I'm only interested in the line: print(np.sum(np.abs(datacv2.astype(int)-dataskio.astype(int))))
Decompression should yield identical results no?
Ahh I see your point, and why that could potentially be the case.
I wasn't sure either but found this discussion: https://groups.google.com/forum/#!topic/rec.photo.digital/yAxoW9HyHPQ
To summarise; there should be only one way to decode a JPEG, but apparently some libraries / applications take short-cuts to optimise the decode speed, creating different decodings.

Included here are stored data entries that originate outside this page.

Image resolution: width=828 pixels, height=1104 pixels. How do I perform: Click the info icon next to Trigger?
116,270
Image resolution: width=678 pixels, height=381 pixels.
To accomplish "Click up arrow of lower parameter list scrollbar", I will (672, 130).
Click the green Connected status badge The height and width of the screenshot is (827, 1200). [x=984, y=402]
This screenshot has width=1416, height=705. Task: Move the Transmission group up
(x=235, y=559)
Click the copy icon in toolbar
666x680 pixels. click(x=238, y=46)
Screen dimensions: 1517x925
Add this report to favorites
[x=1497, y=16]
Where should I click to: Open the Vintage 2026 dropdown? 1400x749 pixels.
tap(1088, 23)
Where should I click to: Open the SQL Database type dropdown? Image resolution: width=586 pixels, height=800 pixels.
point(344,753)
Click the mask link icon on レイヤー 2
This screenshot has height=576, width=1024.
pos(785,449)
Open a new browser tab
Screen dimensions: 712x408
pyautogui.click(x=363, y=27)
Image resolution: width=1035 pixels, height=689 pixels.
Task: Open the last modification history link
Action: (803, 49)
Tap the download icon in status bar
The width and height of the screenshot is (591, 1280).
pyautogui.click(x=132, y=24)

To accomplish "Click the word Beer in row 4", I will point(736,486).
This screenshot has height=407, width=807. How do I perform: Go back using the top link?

@jmetz whoa, I didn't know that. That is super useful to know. I always thought the loss process was only during the encoding stage! Thanks
For those who are curious about the "lossy" part of JPEG encoding, it occurs when JPEGs perceptual model is applied—the part that says our eyes care less about certain frequencies than others. More about JPEG quantization factors at https://en.wikipedia.org/wiki/JPEG#Quantization
@jmetz I never knew about the decoding approximations & shortcuts; good to know!
Most helpful comment
I noticed the same thing. I had a CNN model trained using skimage io as input, and now due to other needs, I need to use opencv. However, the model just does not work at all with opencv.